DevOps - Part II

DevOps and roles in a startup

So in the last post, we covered what DevOps is and how the culture build around those ideas can be incredibly beneficial to us. Now I want to talk about those ideas more concretely and also define the tools that we can use to follow the principles of DevOps.

The first task in creating a culture is getting everyone headed in the same direction and working toward the same goal, which means identifying common ground for the team through it’s functionality and roles. A common set of tools allows practitioners to work anywhere, and new team members need to learn only one set of tools — a process that’s efficient, cost-effective, repeatable, and scalable: maybe PaaS is what can fill up this niche.

A DevOps team can have it’s members assume the following roles:

  1. Data Analyst(s): The purpose of this role is management of data obtained from any streams, it could be user-experience input, unit testing or in-person usability test. Fundamentally, through the analysts, the developers in a startup gain access to the outside world and constantly adopt new input into their frameworks.
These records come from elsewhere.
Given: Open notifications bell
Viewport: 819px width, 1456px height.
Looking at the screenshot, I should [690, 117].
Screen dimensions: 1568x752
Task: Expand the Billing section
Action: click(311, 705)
  2. Software architect(s): The purpose of this role is to facilitate the startup with it’s core engineers who will form the backbone of product development for them.

  3. Integrations personnel: This includes the rest of the team. The purpose of this role is to integrate the data provided by the analysts into that which is being created by the architects. They have to quality check that every aspect of the developed application is in sync with customer development and also they have to ensure that the startup as a whole has flexibility to change or pivot to the demands of the market/clients.

It’s worth noting that I have purposefully left out positions like CEO or any other C-level positions and this is fundamentally for two different reasons: First is that creating C-level positions in a small team will definitely lead to hubris and related factors to play in which is devastating for any sort of progress. More importantly, everyone in the team needs to have a relatable role in the actual product development process and being able to break those walls that hinder communication is the main purpose of DevOps. We are trying to create a culture with an even playing-ground and a cross-functional team. This team can communicate effectively amongst one another and remove any friction to seamlessly focus on the most important task: Product Development.

With that being said, this cross-functional team needs to focus on the following goals:

  1. Develop and deploy in production-like systems.
  2. Release early and often.
  3. Monitor the deployed app’s quality and perform stress testing.
  4. Focus on creating larger feedback loops from customers.

Let me explain these in more detail, the first goal is in place to avoid production delays because of inconsistency in development environment and production environment. The second one is there to help you deploy iteratively which can be automated easily using tools that will be mentioned shortly. The third goal ensures that before release the team gets a really good idea of where the app stands in terms of performance and scalability, also the integrations personnel get the much needed feedback to focus on scalability in the future.  The last goal is there to create larger feedback loops to get a bigger pool of customer input on your product as you are reaching the critical stages before your release.

Virtual assembly line

It makes sense to think of software being developed as it is traveling down a sort of virtual assembly line where it is being developed by multiple people, one after another leading to the final product. This later on becomes the basis of new techniques that we will be describing in the following.

Continuous integration was made popular by the agile movement. The idea is for developers to regularly integrate their work with that of the rest of the developers on their team and then test the integrated work. The goal of continuous release and deployment is to release new features to customers and users as soon as possible to get valuable feedback and integrate it into the product in development. Continuous integration thereby reduces risk and identifies issues earlier in the software development life cycle.

Continuous testing occurs by adopting capabilities like automated testing and service virtualization. Service virtualization is the new capability for simulation of production-like environments and makes continuous testing feasible. This allows us to test even more abstract concepts such as the business vision or value, and then continuously adapting and adjusting based on customer feedback. In lean-startup, this is called build-measure-learn loop. New analytics technologies such as google analytics and Heap allow businesses to capture customer behavior and customer pain points right as they use the application. This continuous feedback loop is an essential component of DevOps, allowing businesses to be more agile and responsive to customer needs.

Pivot (change) management is a set of activities designed to control, manage, and track change by identifying the work products that are likely to pivot and the processes used to implement that pivot. Change management drives the way the DevOps processes absorb and react to change requests and customer feedback. This last role relies on integrating the data that your data analyst will be able to provide the founder(s) and together they can make those incredibly important decisions on when the products need to be pivoted to fit the market a little better.